Track down each line below containing the string "computer" and copy it.

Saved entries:

╔══

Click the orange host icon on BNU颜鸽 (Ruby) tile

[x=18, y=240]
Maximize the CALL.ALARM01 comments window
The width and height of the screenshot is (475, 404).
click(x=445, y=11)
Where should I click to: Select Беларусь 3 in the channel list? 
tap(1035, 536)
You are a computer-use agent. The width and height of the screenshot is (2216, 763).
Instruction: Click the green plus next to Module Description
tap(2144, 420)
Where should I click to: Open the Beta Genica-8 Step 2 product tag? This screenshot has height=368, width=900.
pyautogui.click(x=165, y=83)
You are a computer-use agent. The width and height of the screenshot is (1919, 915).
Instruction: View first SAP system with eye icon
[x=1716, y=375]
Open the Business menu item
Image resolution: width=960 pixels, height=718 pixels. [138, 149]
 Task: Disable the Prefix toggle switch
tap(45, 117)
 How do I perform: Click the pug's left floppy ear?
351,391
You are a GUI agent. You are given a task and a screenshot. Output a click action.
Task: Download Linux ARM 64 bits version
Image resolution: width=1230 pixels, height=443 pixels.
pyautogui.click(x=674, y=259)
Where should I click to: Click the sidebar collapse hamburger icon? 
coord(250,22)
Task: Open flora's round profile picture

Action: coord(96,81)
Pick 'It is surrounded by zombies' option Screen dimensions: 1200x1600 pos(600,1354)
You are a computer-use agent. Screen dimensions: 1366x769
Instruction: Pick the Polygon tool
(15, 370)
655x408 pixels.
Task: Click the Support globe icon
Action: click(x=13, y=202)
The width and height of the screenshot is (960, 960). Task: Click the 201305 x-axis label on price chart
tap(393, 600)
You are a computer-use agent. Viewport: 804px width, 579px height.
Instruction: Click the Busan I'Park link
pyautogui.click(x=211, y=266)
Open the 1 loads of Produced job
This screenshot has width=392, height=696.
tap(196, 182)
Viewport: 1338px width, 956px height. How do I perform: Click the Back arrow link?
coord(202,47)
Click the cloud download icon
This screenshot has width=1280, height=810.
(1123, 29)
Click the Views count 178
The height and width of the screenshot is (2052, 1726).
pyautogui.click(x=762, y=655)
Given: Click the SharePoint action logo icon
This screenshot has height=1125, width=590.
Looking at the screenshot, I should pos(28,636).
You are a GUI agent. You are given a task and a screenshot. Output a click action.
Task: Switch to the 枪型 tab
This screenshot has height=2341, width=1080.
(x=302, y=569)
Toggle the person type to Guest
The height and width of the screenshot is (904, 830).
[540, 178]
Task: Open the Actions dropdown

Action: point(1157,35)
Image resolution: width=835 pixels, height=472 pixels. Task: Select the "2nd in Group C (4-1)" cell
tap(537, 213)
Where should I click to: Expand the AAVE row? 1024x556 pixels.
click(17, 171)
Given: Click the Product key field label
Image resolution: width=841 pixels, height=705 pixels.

╚══

WRITTEN SOLUTION
You are a computer-use agent. The width and height of the screenshot is (2216, 763).
You are a computer-use agent. The width and height of the screenshot is (1919, 915).
You are a computer-use agent. Screen dimensions: 1366x769
You are a computer-use agent. Viewport: 804px width, 579px height.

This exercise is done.